AIM OF THE EXERCISE —
Answer these from the article below on capital improvements versus repairs:
(a) When can everyday repair expenses be deducted against your income?
(b) What range of the depreciated amount can the recapture amount fall in?
(c) Which improvement does the table pair with "Cleaning the carpet"?

EXCERPT TO READ —
Capital Improvements vs. Repairs – What’s the Difference?
We are going to dive into capital improvements vs. expenses today. What are they? What are the tax implications? Should you care about the difference?
Expense Categories for your Rental Property
If you own rental properties, you are going to have expenses associated with your units. Hopefully, most will be small, but occasionally there will be expensive costs that will feel like a punch to the gut. The Stealthy Rich keep careful track of all expenses and place them into one of two categories:
- Repairs (Plain ‘ole expenses)
- Capital Improvements (Capital Expenses)
Why are these two categories important? They are essential because the IRS treats them differently for tax purposes.
What are Repair Expenses?
Everyday expenses can be deducted right away against your income in the year that you pay for the expense. This type of expense means you get the benefit NOW and will pay LESS tax to Uncle Sam in the year you incur the expense.
What is a Capital Improvement?
Capital improvements are treated differently for tax purposes. You must depreciate those improvement costs over several years, which means if you drop $10,000 on a new roof, you won’t be able to deduct that $10,000 in the same year against your income. Instead, you can deduct a portion of that $10,000 each year for a predetermined number of years until you’ve depreciated the entire amount. Then if you ever sell the property, you will need to “recapture” a percentage of that depreciation as a tax to the government. This “recapture amount can be from roughly 20% and up to 25% of the depreciated amount. Your total taxable income, and whether you sold the asset for a profit will determine how much recapture you have to pay.
The IRS has several categories to help you determine if you have a capital expense on your hands. If you do, you then must depreciate it over a specific schedule and can’t take the deduction in the same year. A good rule of thumb is if you are replacing something major, it’s probably an “improvement.” There are a few categories into which the IRS breaks down improvements.
- Betterments – This is just a fancy word for expenses that make your rental property significantly better. These include expenses for fixing pre-existing defects or increasing the size, durability, or quality of the unit.
- Restorations – These are expenses that are for repairing damage to your property after you file an insurance claim, or rebuilding your property to a like-new condition, or replacing a substantial part of your property.
- Adaptation. This improvement occurs if you spend significant money to change how the property is used.
Here are some examples of expenses and capital improvements:
Repairs | Improvements |
---|---|
Repairing a cracked foundation | Constructing extra rooms, bathrooms, etc. |
Repairing a broken AC fan, replacing a capacitor | Replacing the entire condenser, furnace or AC coil |
Replacing a broken security camera | Installing a security system |
Cleaning the carpet | Installing brand new flooring |
Patching a few shingles on the roof | Replacing the whole roof |
Replacing a broken plumbing pipe, leaky faucet, or running toilet | Replacing all existing plumbing |
Fixing a broken cabinet | Renovating a kitchen |
Replacing damaged planks | Replacing the wood floors |
Fixing appliances | Replacing appliances (fridge, stove, washer/dryer) |
Replacing a few cracked tiles | Tiling the entire bathroom floor |
Replacing the glass in a window frame | Replacing multiple windows (entire house) |
The Stealthy Rich and Capital Improvements
Capital expenditures (CAPEX) can be scary to some because these costs can get prohibitively expensive if you are not careful. We typically buy older homes that have more deferred maintenance, which means there is a potential for a ton of CAPEX surprises in store for us.

Data listing —

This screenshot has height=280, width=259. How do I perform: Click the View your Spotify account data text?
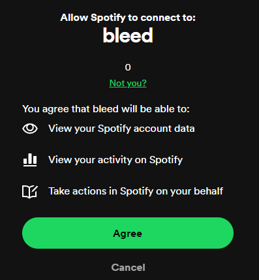[x=121, y=129]
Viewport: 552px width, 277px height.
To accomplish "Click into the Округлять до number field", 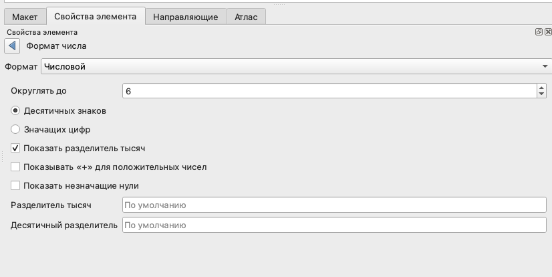I will pyautogui.click(x=327, y=90).
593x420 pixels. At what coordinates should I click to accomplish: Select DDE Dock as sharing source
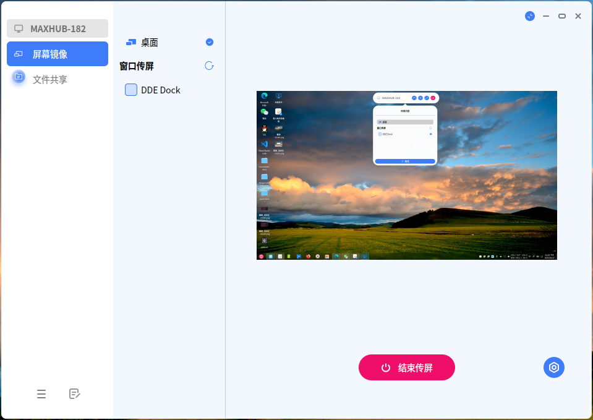pos(160,90)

RESULT FOR THIS EXERCISE —
(a) Right away, in the year you pay for the expense.
(b) From roughly 20% up to 25%.
(c) Installing brand new flooring.